== What you should do ==
Using the data below, return the stretch from the line that contains "This screenshot has height=626, width=1471." through the line that contains "Task: Click the 'To", both included, exactly as it stands and nothing beyond it.

Content starts

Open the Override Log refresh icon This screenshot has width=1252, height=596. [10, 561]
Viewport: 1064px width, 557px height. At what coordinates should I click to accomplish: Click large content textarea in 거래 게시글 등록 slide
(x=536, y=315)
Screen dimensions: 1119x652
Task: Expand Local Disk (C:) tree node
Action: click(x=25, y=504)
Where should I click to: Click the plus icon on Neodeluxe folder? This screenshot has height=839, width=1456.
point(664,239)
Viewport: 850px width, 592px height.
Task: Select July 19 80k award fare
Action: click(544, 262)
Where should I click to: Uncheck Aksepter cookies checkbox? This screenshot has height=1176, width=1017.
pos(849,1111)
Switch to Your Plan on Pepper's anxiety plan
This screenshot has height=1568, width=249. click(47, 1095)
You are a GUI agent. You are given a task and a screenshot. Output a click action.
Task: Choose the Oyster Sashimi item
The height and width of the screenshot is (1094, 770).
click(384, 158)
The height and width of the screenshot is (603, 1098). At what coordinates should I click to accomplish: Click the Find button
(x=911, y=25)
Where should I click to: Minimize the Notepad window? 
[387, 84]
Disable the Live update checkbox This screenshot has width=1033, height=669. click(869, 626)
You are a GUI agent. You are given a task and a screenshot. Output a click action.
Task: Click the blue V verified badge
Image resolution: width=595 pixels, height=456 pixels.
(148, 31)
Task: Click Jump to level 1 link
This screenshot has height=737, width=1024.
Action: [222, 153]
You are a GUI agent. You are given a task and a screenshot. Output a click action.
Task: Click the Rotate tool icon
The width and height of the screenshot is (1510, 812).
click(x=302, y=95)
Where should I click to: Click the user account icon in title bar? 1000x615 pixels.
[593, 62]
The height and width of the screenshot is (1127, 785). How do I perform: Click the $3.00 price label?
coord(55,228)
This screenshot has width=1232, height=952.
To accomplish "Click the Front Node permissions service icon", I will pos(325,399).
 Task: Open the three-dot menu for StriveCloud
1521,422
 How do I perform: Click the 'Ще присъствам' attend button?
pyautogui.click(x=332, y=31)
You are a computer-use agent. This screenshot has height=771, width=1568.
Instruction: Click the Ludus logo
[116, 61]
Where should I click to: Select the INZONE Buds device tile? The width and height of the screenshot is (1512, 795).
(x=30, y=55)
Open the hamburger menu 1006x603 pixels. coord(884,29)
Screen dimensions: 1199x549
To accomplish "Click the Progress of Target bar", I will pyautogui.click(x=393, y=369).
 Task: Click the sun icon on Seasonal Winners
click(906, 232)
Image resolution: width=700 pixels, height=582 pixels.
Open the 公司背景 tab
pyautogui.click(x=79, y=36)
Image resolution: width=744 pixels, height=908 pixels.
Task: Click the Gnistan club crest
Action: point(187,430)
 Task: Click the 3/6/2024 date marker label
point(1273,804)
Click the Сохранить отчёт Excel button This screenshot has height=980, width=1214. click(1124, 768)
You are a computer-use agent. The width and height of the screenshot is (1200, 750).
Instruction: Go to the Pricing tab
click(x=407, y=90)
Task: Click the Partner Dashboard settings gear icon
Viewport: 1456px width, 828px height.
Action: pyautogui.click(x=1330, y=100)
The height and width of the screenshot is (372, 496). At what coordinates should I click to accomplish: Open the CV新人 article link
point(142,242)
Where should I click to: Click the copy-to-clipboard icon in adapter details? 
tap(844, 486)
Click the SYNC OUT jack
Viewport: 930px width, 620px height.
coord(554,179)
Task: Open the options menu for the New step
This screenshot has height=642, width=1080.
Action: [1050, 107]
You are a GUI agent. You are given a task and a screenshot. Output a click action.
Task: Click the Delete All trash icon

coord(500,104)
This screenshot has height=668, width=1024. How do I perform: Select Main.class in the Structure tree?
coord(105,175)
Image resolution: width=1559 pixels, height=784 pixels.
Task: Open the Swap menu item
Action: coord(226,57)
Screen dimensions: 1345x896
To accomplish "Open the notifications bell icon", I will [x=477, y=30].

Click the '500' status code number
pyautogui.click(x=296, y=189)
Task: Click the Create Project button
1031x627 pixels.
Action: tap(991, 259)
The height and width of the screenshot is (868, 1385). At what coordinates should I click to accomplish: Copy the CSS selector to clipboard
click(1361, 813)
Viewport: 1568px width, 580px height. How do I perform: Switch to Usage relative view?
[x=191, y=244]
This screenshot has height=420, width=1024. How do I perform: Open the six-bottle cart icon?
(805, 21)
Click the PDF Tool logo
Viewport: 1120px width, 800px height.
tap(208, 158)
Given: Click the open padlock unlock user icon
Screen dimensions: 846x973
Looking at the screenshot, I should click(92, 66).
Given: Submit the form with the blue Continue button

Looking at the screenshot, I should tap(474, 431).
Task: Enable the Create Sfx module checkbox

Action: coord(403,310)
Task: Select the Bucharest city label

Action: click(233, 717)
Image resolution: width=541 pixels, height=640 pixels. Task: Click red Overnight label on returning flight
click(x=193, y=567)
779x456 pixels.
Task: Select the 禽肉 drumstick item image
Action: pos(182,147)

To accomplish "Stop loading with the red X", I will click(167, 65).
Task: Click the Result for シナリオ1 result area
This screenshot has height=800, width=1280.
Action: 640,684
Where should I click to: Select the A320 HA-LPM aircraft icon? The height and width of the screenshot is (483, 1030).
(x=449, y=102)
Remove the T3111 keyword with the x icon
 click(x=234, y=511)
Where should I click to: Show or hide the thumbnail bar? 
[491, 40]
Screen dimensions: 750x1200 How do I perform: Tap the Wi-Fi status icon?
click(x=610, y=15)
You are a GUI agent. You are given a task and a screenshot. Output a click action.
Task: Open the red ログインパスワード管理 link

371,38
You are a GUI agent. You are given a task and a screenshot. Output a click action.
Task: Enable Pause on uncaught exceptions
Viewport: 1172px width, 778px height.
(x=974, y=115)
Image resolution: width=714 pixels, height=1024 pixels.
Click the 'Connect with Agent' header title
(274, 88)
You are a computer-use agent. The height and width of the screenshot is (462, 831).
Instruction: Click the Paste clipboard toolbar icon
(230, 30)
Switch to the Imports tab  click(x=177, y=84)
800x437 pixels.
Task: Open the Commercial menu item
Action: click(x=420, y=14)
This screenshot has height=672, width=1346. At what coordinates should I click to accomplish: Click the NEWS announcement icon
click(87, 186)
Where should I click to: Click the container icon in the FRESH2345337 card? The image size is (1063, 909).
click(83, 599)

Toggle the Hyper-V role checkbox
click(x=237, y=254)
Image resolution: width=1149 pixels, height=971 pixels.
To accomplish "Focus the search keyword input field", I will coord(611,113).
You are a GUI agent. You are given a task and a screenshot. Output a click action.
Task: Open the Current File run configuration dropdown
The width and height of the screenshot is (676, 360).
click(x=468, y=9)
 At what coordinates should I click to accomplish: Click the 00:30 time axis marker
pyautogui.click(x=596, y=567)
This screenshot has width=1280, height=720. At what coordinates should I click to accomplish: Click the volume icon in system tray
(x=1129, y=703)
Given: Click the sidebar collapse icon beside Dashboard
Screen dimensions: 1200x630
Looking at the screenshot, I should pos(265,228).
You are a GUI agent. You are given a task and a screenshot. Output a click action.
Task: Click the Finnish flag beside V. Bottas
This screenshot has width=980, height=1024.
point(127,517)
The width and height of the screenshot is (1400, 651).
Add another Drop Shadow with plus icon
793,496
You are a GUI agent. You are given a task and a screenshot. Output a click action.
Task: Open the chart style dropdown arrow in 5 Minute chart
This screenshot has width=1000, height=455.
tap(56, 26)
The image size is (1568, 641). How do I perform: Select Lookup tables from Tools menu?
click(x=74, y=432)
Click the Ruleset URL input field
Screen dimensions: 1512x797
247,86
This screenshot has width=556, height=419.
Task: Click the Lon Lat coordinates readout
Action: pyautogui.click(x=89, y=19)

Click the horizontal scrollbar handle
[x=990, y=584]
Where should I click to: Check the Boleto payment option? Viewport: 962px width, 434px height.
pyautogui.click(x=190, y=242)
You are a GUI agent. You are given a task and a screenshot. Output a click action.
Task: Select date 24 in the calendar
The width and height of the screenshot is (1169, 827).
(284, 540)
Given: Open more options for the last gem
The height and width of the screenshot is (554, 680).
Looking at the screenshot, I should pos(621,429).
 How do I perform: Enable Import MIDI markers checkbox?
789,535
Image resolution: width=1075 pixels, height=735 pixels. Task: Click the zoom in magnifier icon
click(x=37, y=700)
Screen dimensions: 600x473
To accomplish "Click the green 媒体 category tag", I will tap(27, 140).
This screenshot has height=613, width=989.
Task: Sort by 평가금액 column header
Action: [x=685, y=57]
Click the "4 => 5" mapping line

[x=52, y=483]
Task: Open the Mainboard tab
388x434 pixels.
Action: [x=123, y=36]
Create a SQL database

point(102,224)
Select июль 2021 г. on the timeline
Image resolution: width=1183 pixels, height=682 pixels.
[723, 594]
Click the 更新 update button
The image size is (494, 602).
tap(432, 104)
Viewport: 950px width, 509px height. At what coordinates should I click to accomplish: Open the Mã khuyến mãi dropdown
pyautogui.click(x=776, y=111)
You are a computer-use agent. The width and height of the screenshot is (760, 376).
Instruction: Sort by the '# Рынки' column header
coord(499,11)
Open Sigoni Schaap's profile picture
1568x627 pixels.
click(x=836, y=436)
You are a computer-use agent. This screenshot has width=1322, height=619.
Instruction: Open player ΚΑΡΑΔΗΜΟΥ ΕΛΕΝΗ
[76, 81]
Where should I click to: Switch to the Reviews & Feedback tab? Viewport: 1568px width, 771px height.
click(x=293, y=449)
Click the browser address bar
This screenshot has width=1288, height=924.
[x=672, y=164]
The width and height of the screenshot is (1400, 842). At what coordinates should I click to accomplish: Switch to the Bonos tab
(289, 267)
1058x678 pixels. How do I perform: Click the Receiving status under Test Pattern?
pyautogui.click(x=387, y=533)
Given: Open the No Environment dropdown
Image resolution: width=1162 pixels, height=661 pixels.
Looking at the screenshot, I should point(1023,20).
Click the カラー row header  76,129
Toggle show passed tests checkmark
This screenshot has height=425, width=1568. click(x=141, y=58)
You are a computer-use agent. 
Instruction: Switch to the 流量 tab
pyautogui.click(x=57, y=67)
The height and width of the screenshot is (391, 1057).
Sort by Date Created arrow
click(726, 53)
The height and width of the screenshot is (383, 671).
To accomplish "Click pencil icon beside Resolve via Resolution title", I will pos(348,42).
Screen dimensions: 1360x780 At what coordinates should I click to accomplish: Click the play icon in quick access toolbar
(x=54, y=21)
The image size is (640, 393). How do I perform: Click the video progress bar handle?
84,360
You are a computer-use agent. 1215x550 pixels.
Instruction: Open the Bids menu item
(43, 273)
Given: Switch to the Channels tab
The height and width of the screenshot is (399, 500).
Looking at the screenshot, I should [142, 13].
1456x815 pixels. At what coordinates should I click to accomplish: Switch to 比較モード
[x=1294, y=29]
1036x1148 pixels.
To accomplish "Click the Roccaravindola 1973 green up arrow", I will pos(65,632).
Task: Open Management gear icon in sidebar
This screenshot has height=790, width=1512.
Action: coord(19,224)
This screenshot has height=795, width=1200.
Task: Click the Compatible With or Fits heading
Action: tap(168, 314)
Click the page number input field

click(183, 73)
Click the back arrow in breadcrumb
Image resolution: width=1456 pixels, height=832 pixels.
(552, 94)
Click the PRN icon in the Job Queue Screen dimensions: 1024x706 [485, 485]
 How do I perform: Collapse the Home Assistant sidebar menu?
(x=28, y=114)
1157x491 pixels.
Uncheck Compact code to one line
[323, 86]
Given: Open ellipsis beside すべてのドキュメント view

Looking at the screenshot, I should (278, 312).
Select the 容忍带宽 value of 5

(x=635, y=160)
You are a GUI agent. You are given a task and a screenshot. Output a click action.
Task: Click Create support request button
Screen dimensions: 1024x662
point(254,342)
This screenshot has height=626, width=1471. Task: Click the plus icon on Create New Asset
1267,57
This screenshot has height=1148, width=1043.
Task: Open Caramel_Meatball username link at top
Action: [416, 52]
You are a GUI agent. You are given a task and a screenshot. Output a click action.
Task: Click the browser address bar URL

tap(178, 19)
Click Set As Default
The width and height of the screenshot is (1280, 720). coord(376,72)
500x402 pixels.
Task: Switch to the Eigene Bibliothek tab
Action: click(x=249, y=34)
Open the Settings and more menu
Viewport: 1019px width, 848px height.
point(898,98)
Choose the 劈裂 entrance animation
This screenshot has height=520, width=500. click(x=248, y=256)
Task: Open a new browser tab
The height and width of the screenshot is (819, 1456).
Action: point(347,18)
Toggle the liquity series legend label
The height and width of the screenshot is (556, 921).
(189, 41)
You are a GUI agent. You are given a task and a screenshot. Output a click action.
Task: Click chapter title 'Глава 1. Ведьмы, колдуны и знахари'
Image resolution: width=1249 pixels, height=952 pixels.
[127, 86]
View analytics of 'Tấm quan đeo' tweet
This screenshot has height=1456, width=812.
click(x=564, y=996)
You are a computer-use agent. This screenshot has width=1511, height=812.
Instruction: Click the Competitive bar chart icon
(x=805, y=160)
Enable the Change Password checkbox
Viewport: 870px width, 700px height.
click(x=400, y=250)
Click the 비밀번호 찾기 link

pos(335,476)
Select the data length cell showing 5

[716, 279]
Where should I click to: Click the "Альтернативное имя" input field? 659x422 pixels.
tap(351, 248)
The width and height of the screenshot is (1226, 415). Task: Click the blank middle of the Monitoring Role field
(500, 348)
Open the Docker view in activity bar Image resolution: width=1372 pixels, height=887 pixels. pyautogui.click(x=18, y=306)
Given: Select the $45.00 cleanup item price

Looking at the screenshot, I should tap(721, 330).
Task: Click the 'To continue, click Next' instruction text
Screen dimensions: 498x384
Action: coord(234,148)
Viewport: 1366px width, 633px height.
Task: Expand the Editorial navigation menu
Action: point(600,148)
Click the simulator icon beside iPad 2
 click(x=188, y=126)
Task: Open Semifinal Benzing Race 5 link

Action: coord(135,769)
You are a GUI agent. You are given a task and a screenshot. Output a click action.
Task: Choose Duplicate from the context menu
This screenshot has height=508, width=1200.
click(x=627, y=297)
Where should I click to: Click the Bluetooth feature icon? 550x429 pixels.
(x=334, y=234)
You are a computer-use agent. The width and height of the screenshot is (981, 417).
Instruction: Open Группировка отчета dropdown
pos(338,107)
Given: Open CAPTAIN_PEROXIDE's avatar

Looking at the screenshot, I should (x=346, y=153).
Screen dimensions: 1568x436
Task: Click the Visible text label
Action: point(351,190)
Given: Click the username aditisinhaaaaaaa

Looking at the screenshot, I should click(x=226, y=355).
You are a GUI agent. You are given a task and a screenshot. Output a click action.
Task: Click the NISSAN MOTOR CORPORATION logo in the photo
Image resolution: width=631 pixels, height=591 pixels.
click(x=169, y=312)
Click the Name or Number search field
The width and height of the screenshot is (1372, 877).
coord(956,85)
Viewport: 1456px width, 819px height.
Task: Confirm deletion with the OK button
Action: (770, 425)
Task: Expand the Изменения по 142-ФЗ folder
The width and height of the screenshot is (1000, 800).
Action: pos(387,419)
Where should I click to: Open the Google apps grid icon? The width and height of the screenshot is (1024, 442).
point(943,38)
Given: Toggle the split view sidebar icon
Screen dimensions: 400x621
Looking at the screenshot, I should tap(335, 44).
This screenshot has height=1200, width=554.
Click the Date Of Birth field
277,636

Content ends

== Response ==
This screenshot has height=626, width=1471. Task: Click the plus icon on Create New Asset
1267,57
This screenshot has height=1148, width=1043.
Task: Open Caramel_Meatball username link at top
Action: [416, 52]
You are a GUI agent. You are given a task and a screenshot. Output a click action.
Task: Click the browser address bar URL

tap(178, 19)
Click Set As Default
The width and height of the screenshot is (1280, 720). coord(376,72)
500x402 pixels.
Task: Switch to the Eigene Bibliothek tab
Action: click(x=249, y=34)
Open the Settings and more menu
Viewport: 1019px width, 848px height.
point(898,98)
Choose the 劈裂 entrance animation
This screenshot has height=520, width=500. click(x=248, y=256)
Task: Open a new browser tab
The height and width of the screenshot is (819, 1456).
Action: point(347,18)
Toggle the liquity series legend label
The height and width of the screenshot is (556, 921).
(189, 41)
You are a GUI agent. You are given a task and a screenshot. Output a click action.
Task: Click chapter title 'Глава 1. Ведьмы, колдуны и знахари'
Image resolution: width=1249 pixels, height=952 pixels.
[127, 86]
View analytics of 'Tấm quan đeo' tweet
This screenshot has height=1456, width=812.
click(x=564, y=996)
You are a computer-use agent. This screenshot has width=1511, height=812.
Instruction: Click the Competitive bar chart icon
(x=805, y=160)
Enable the Change Password checkbox
Viewport: 870px width, 700px height.
click(x=400, y=250)
Click the 비밀번호 찾기 link

pos(335,476)
Select the data length cell showing 5

[716, 279]
Where should I click to: Click the "Альтернативное имя" input field? 659x422 pixels.
tap(351, 248)
The width and height of the screenshot is (1226, 415). Task: Click the blank middle of the Monitoring Role field
(500, 348)
Open the Docker view in activity bar Image resolution: width=1372 pixels, height=887 pixels. pyautogui.click(x=18, y=306)
Given: Select the $45.00 cleanup item price

Looking at the screenshot, I should tap(721, 330).
Task: Click the 'To continue, click Next' instruction text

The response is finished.